▶ **WORK INSTRUCTIONS**:
Within the data below, copy each line where the string "agent" is found.

[Pixel coordinate grounding data]

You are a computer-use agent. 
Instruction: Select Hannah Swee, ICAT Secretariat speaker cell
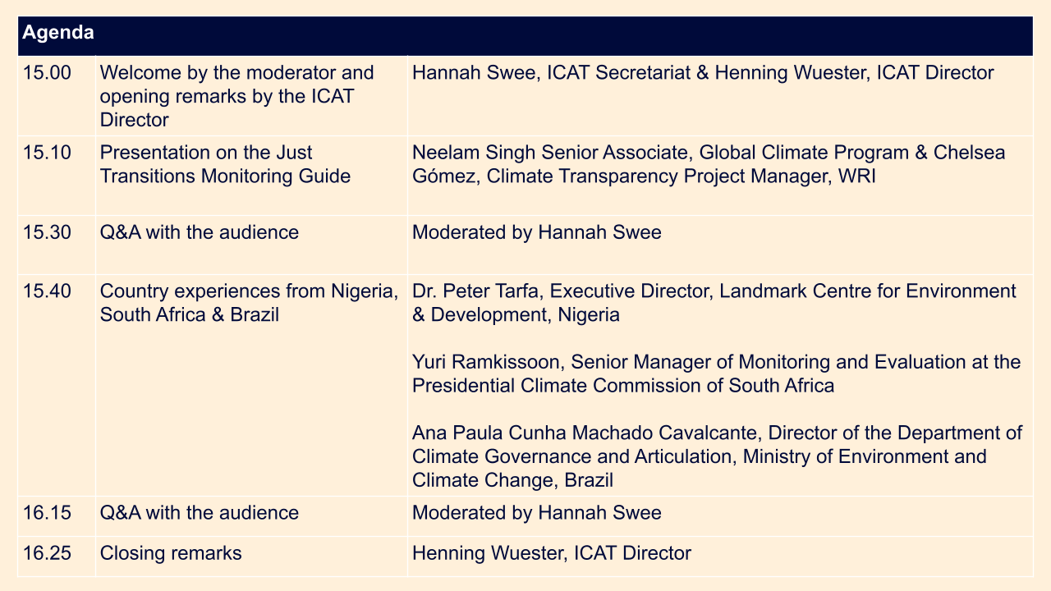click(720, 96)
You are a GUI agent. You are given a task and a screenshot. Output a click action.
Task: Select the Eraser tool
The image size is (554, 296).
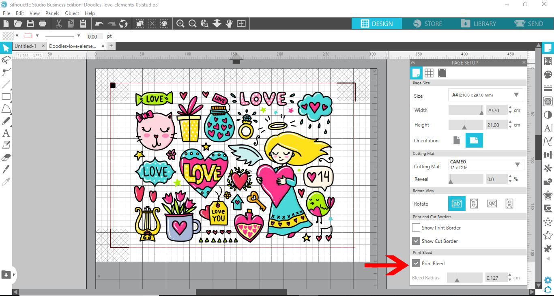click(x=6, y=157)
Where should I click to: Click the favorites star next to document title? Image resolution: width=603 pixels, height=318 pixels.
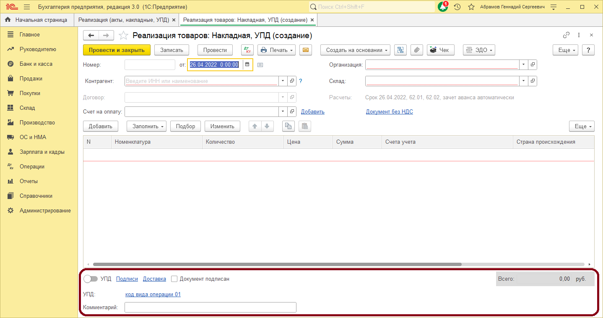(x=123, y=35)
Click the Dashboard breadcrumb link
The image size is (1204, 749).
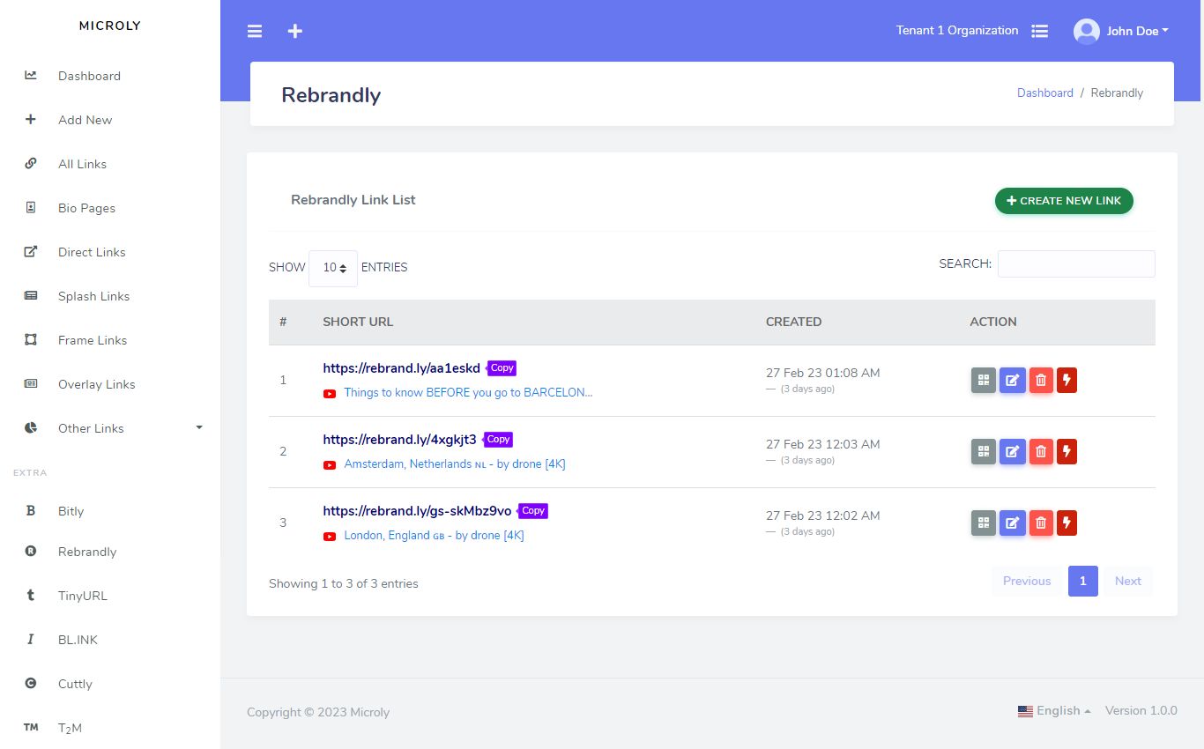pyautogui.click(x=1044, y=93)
...
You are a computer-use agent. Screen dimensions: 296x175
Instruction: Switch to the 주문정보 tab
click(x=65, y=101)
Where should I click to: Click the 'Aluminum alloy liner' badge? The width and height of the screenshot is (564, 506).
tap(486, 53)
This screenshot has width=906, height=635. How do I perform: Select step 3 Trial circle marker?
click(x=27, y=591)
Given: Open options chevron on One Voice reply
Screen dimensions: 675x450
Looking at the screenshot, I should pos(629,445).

▶ **ANSWER SPACE**:
You are a computer-use agent. 
You are a GUI agent. You are given a task and a screenshot. Output a click action.
You are a computer-use agent. Screen dimensions: 296x175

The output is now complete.